Que jeunesse se passe

Il entre dans la cuisine en se balançant d’un pied sur l’autre, exécute un tour sur lui-même avant de s’immobiliser un court instant. Il repart en tanguant jusqu’à l’évier sans prêter attention à son père, attablé face à une grille de mots fléchés. Le jeune garçon se sert un verre d’eau tout en battant le rythme de la pointe du pied. Après en avoir bu quelques gorgées, il le pose et reprend son jeu de jambes en fredonnant un air disco. L’homme redresse la tête et relève ses lunettes sur le haut du crâne :
– Tu ne pourrais pas t’arrêter de gesticuler cinq minutes, tu me fatigues.
Le garçon le fixe avec un grand sourire et lui répond en redoublant ses balancements de hanches :
– Non, non, non. Si je m’arrête.. J’explose, je m’effondre… Je sais pas. Mais non, non. Faut que je bouge. Tu vois bien.
Le garçon se met à sautiller et lance quelques coups devant lui comme un boxeur à l’entrainement. L’homme se passe la main sur le visage.
– Oui, je comprends, mais ça fait une semaine que tu ne t’arrêtes jamais.
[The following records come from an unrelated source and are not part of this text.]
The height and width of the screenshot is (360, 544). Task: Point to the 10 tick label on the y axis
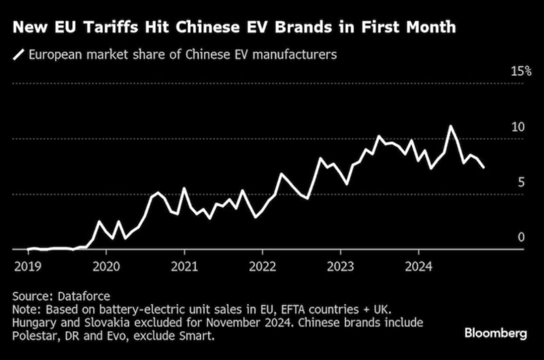point(522,127)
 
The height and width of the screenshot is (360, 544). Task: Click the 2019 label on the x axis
point(27,264)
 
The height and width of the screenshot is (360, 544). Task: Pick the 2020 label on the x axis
point(106,264)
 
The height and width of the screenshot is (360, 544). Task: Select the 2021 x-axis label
point(184,264)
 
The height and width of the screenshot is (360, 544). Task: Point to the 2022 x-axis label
point(263,264)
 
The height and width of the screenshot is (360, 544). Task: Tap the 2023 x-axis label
point(341,264)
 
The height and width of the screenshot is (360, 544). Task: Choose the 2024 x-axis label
point(419,264)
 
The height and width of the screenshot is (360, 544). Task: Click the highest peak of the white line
point(450,126)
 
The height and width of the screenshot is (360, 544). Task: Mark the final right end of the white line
point(484,167)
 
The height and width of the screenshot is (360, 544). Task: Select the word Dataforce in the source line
point(82,296)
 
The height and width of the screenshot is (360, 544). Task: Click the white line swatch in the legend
point(18,55)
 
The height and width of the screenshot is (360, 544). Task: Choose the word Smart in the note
point(195,337)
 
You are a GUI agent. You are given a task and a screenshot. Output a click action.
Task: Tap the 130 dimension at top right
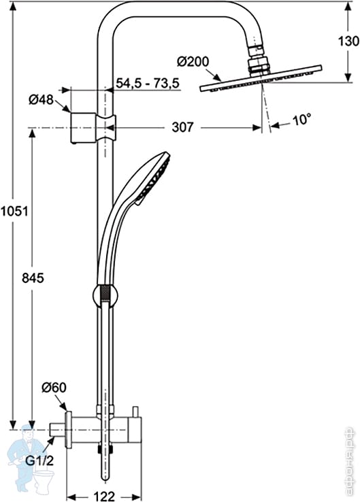348,41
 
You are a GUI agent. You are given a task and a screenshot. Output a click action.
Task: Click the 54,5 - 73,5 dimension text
147,83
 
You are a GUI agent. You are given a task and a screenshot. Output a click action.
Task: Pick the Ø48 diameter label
41,100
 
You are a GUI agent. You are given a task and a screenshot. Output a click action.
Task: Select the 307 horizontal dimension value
183,127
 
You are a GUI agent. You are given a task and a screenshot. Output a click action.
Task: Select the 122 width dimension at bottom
104,495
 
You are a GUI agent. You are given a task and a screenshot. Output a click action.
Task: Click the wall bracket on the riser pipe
93,127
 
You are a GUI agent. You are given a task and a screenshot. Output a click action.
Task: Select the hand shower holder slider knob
104,296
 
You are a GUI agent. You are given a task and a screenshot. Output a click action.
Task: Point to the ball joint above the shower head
257,64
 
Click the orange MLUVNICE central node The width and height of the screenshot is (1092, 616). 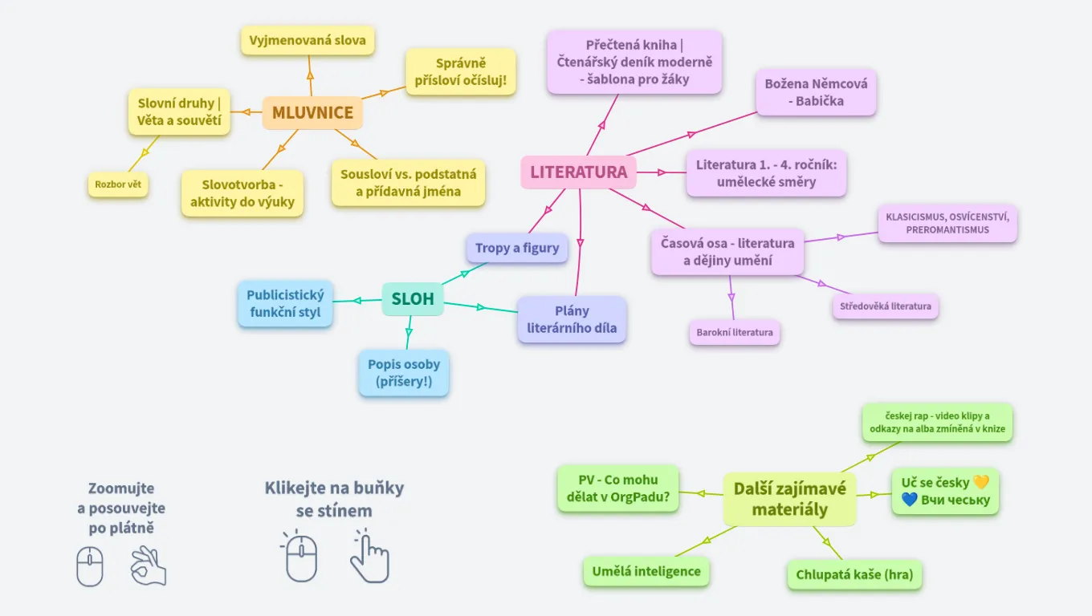(x=312, y=112)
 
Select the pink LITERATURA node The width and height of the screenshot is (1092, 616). (x=578, y=172)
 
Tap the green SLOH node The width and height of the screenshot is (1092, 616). (x=413, y=299)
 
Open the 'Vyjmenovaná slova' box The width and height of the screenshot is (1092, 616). (x=308, y=40)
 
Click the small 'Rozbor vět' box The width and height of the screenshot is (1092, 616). (x=118, y=184)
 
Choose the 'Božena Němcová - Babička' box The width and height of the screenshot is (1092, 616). (x=816, y=92)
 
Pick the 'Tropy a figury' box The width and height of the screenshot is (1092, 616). (x=517, y=248)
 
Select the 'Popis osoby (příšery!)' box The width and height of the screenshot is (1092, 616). (x=404, y=373)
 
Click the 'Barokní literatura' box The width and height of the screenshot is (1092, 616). (x=735, y=332)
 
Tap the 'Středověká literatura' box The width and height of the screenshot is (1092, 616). (x=886, y=306)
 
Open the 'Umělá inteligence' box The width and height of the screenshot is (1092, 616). (x=646, y=572)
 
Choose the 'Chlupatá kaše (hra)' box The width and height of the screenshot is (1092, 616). (x=854, y=575)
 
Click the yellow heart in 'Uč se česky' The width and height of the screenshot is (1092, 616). (x=981, y=482)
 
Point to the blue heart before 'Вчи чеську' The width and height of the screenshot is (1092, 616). (x=909, y=500)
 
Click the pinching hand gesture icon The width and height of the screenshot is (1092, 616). (x=149, y=565)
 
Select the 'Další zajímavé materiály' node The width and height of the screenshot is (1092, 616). (x=790, y=499)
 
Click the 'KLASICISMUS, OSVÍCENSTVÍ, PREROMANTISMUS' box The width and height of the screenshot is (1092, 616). (x=947, y=223)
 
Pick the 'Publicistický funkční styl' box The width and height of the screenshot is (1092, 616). (x=285, y=304)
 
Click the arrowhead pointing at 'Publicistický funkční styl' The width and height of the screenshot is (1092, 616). (x=357, y=301)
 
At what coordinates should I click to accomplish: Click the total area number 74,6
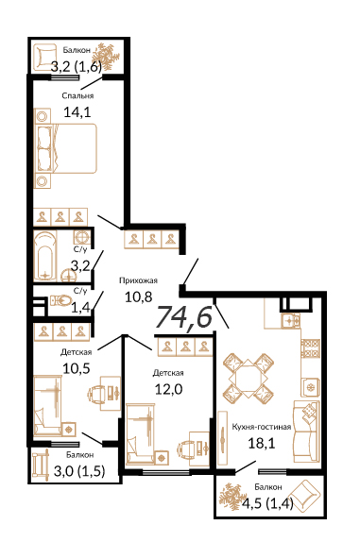(x=184, y=316)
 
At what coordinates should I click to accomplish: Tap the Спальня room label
(x=77, y=95)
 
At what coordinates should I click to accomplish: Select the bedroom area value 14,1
(x=77, y=112)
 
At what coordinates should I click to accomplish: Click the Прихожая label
(x=138, y=280)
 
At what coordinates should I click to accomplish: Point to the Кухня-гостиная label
(x=262, y=427)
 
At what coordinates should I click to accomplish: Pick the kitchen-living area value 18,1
(x=262, y=443)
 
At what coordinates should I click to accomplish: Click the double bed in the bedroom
(x=66, y=147)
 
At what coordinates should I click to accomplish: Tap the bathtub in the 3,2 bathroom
(x=45, y=256)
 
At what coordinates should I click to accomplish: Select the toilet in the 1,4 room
(x=60, y=300)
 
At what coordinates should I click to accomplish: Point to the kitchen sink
(x=290, y=320)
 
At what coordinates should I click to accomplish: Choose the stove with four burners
(x=310, y=348)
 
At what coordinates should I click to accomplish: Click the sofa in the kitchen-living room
(x=306, y=431)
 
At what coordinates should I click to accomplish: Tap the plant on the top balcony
(x=106, y=57)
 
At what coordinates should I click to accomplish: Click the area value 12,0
(x=168, y=390)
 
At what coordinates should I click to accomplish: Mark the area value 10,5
(x=77, y=368)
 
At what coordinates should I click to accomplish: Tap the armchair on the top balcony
(x=45, y=57)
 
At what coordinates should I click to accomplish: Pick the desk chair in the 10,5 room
(x=96, y=394)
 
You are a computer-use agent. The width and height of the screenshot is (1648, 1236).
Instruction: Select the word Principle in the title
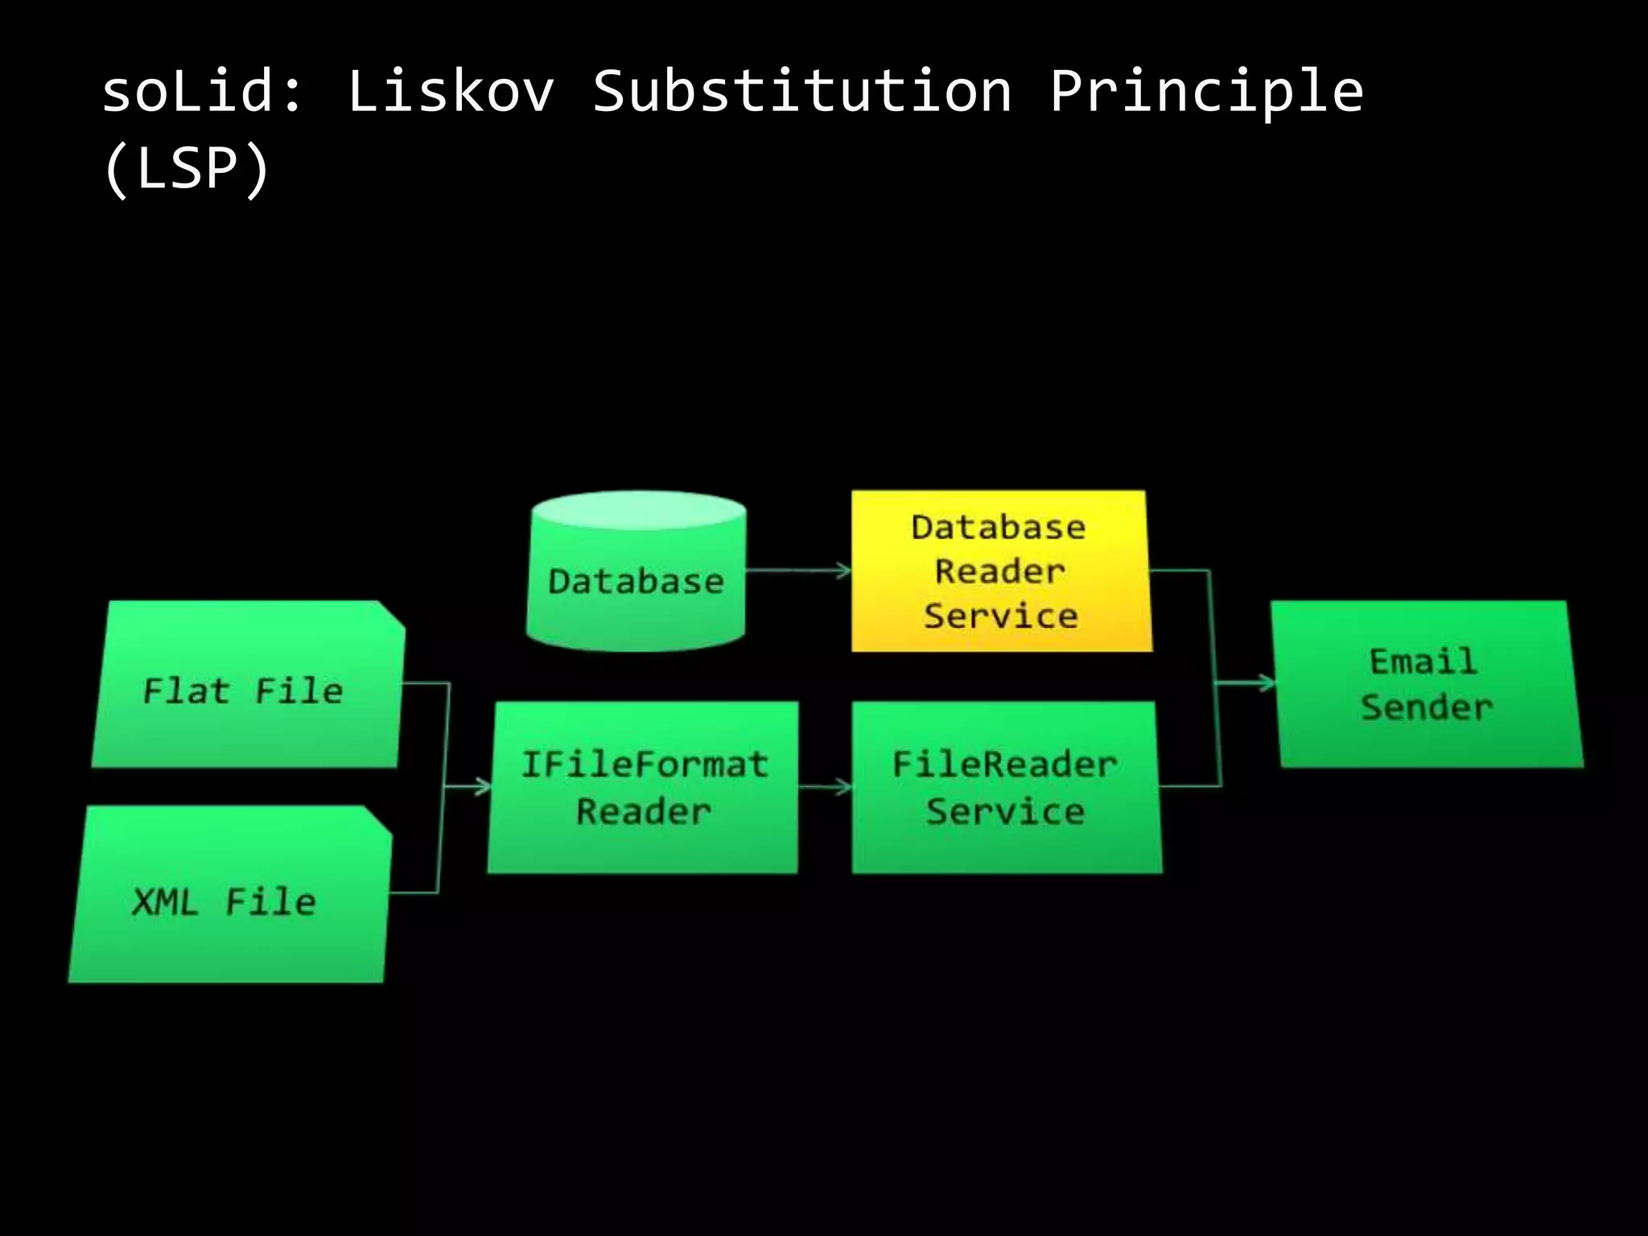point(1206,93)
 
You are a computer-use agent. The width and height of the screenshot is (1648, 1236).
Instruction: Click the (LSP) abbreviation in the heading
point(187,169)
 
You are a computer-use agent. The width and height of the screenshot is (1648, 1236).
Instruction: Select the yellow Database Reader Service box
point(1000,571)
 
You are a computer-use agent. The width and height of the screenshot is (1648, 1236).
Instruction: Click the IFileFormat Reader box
point(644,787)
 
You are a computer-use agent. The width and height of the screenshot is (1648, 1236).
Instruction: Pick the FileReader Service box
point(1006,787)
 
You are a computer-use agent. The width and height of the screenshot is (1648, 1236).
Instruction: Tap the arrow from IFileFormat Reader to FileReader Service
point(825,786)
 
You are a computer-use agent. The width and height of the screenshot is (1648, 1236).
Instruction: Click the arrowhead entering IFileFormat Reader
point(483,786)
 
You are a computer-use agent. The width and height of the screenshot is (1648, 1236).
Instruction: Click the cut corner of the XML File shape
point(378,819)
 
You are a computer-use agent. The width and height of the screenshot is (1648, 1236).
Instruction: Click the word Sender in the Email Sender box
point(1427,708)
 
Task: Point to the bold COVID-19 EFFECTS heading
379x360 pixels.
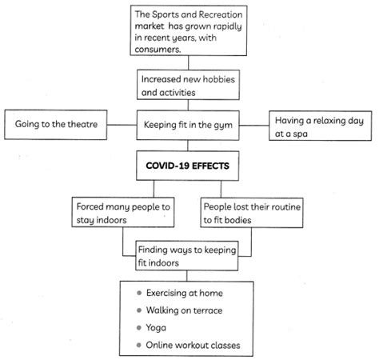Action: tap(190, 167)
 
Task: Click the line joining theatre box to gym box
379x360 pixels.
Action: tap(122, 125)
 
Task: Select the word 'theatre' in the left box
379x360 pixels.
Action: tap(80, 125)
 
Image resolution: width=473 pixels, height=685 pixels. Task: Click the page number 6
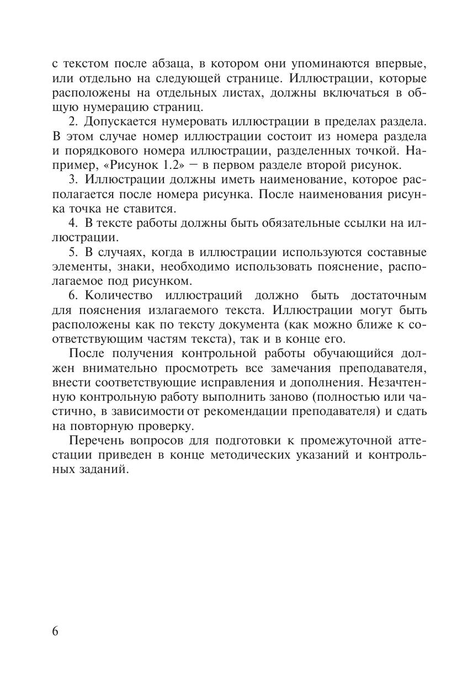[55, 631]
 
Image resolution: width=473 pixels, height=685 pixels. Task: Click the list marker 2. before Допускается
[74, 121]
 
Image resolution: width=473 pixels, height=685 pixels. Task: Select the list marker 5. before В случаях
[74, 253]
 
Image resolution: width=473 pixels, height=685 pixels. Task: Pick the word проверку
[168, 427]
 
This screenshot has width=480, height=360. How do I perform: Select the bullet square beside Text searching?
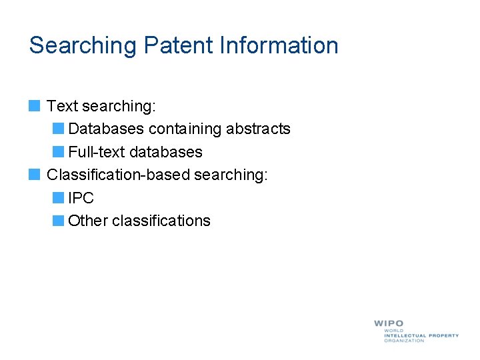35,106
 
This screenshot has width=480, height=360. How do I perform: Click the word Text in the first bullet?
63,106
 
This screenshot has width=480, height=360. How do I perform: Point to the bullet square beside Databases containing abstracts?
58,129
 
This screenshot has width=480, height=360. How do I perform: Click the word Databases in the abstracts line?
106,129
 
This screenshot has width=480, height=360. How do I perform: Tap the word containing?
185,129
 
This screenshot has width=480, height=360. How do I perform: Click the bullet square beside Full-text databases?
58,152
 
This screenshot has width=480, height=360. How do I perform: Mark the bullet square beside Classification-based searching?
35,175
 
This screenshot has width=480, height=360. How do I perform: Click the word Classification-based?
118,175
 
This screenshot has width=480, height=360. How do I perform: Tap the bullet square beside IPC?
58,198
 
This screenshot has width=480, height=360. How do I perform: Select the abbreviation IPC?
81,198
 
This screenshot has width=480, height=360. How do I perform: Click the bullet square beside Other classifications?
58,221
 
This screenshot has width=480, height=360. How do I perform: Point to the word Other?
88,221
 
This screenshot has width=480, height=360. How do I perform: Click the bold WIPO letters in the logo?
389,324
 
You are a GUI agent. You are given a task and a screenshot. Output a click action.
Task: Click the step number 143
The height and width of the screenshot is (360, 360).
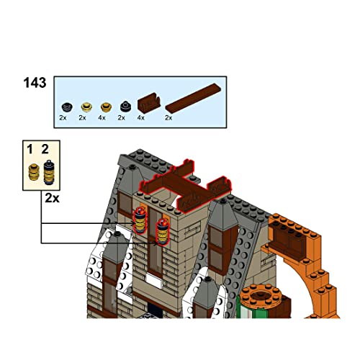pyautogui.click(x=35, y=83)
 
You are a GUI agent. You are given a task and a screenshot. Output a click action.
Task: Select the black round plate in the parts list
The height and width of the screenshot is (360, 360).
pyautogui.click(x=67, y=107)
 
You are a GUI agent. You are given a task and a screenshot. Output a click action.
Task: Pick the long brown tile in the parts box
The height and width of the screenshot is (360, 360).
pyautogui.click(x=193, y=99)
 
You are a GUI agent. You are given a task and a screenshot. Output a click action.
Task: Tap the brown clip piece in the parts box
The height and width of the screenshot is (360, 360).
pyautogui.click(x=149, y=102)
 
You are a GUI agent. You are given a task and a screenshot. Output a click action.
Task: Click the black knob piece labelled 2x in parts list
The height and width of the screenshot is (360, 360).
pyautogui.click(x=126, y=107)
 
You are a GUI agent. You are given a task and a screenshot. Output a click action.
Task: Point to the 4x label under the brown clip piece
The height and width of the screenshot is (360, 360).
pyautogui.click(x=141, y=118)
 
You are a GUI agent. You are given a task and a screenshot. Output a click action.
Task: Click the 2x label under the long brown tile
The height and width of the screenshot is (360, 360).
pyautogui.click(x=168, y=118)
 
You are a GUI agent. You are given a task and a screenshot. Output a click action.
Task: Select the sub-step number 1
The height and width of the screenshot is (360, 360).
pyautogui.click(x=30, y=150)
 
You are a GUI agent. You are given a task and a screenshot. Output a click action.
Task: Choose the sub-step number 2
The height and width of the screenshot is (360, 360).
pyautogui.click(x=45, y=149)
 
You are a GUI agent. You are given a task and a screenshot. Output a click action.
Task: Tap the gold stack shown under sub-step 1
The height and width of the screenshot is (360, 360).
pyautogui.click(x=34, y=172)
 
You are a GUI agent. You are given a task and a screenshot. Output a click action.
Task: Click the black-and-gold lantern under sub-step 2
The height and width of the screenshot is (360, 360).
pyautogui.click(x=49, y=172)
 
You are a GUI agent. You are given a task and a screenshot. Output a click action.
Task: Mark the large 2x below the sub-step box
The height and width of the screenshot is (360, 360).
pyautogui.click(x=52, y=198)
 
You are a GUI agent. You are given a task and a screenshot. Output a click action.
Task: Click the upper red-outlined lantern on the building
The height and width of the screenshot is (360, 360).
pyautogui.click(x=140, y=220)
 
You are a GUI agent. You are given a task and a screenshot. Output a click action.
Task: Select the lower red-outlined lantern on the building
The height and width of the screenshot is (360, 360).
pyautogui.click(x=163, y=232)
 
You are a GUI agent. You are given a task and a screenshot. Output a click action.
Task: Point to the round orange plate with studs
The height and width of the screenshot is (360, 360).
pyautogui.click(x=261, y=295)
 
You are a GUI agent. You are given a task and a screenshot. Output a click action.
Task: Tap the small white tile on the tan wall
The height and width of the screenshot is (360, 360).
pyautogui.click(x=154, y=282)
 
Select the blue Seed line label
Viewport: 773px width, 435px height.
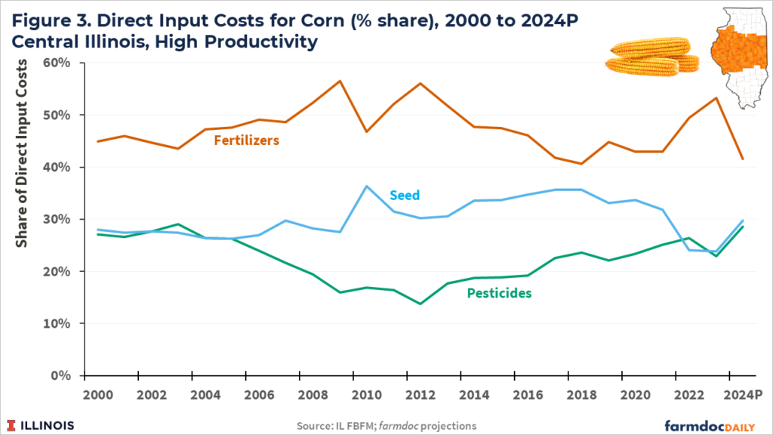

Tout juste le temps de manger, et encore. Tu as les jambes qui sautent dans tous les sens sous la table. Je comprends, mais ça commence à me porter sur les nerfs.
L’adolescent reprend son balancement d’un pied sur l’autre en agitant la tête sur le côté.
– Ben ça va, je suis dans ma chambre la plupart du temps. Je vous dérange pas tant que ça. T’exagères.
– Je sais que tu fais des efforts, et je t’en remercie. Mais quand on est ensemble, tu ne pourrais pas faire des pauses ? Les pompes et tout ce qui s’en suit chaque soir devant le film, c’est perturbant, je t’assure. Tu n’as pas remarqué que depuis deux jours, ta mère ne tient pas au-delà du générique et court s’isoler dans notre chambre.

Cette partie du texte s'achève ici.